Another reason for using DNA as the building block is that it carries a negative charge, an essential characteristic to make the electromotor.

“We wanted to reproduce one of the most spectacular biological machines — ATP synthase, which is driven by electric field. We chose to do our motor with DNA,” Aksimentiev said.

“This new work is the first nanoscale motor where we can control the rotational speed and direction,” he added. It’s done by adjusting the electric field across the solid state nanopore membrane and the salt concentrations of the fluid that surrounds the rotor.

“In the future, we might be able to synthetize a molecule using the new nanoscale electromotor, or we can use it to as an element of a bigger molecular factory, where things are moved around. Or we could imagine it as a vehicle for soft propulsion, where synthetic systems can go into a blood stream and probe molecules or cells one at a time,” Aksimentiev said.

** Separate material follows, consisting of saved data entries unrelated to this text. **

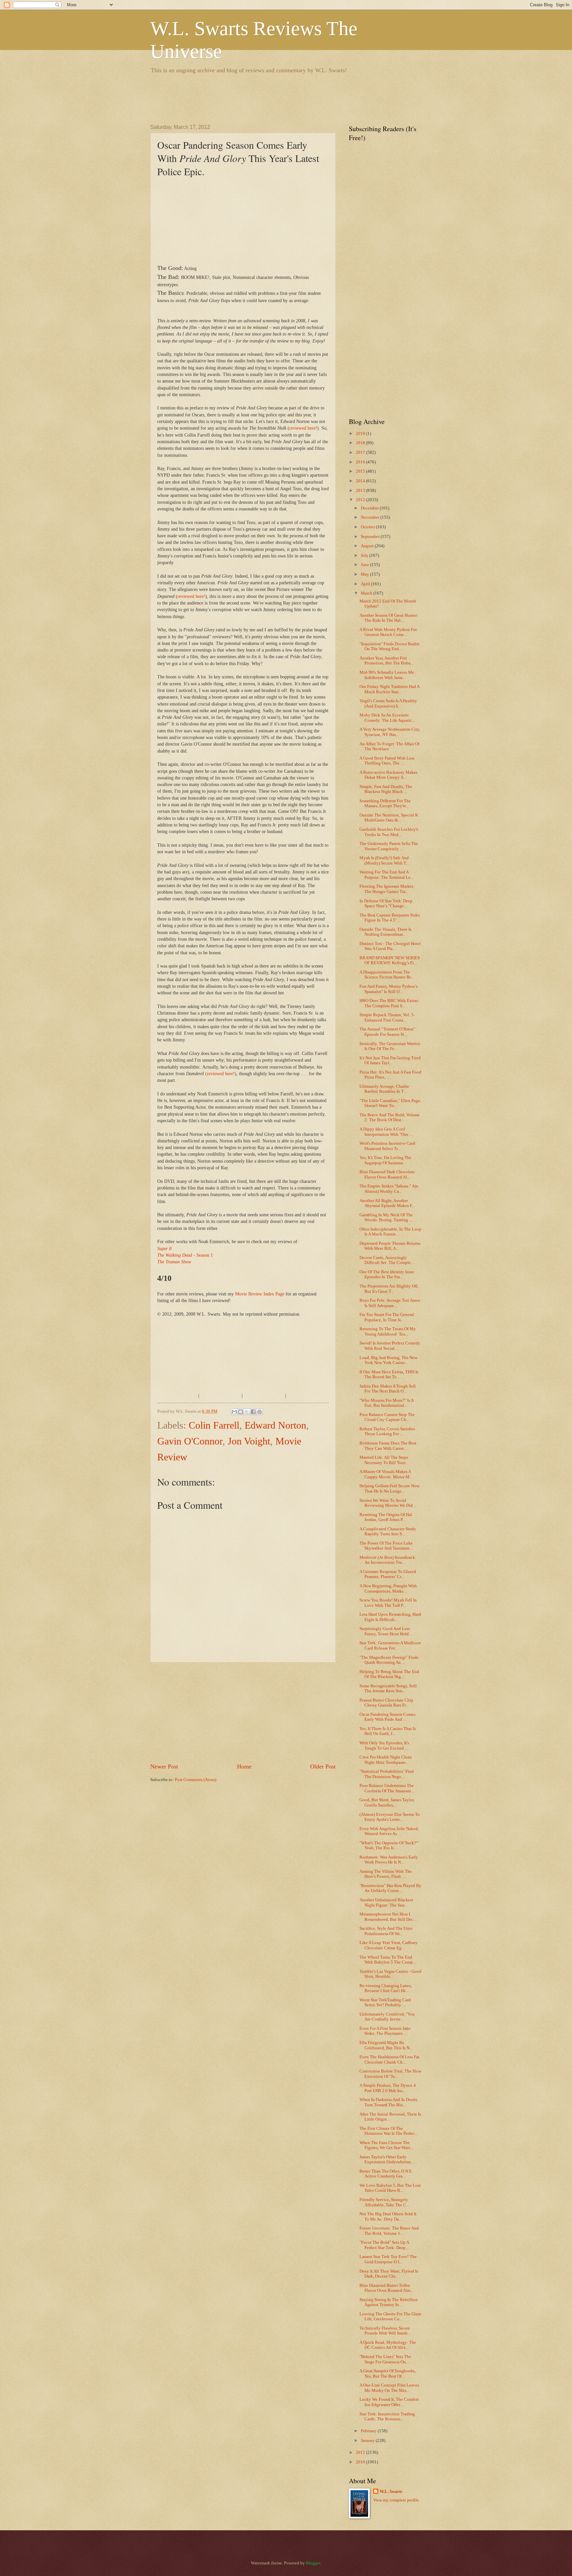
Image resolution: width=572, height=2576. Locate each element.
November (370, 517)
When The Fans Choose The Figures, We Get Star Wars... (386, 2145)
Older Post (323, 1766)
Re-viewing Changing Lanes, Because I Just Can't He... (385, 1988)
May (365, 574)
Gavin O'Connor (189, 1441)
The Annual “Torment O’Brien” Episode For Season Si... (387, 1031)
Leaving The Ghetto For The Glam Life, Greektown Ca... (390, 2316)
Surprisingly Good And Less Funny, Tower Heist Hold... (385, 1631)
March (367, 593)
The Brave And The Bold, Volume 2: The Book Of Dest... (389, 1117)
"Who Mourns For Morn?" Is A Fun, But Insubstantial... (386, 1403)
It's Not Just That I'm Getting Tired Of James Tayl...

If you think this sounds like something out of a 1960’s sci-fi movie, you are right. In the movie Fantastic Voyage, a team of Americans in a nuclear submarine is shrunk and injected into a scientist’s body to fix a blood clot and need to work quickly before the miniaturization wears off.

As far-fetched as this might sound, Aksimentiev says that the concept and the elements of the machines we are developing today could enable something like this to happen.

“We were able to accomplish this because of supercomputers,” Aksimentiev said. “Supercomputers are becoming more and more indispensable as the complexity of the systems that we build increases. They’re the computational microscopes, which at ultimate resolutions can see the motion of individual atoms and how that is coupled to a bigger system.”

Funding came from ERC Advanced Grant no. 883684 and the NanoFront and BaSyC programmes; ERC Consolidator Grant to H.D. (GA no. 724261), the Deutsche Forschungsgemeinschaft via the Gottfried-Wilhelm-Leibniz Programme (to H.D.) and the SFB863 Project ID 111166240 TPA9; National Science Foundation grant DMR-1827346; the Max Planck School Matter to Life and the MaxSynBio Consortium. Supercomputer time was provided through TACC Leadership Resource Allocation MCB20012 on Frontera and through ACCESS allocation MCA05S028.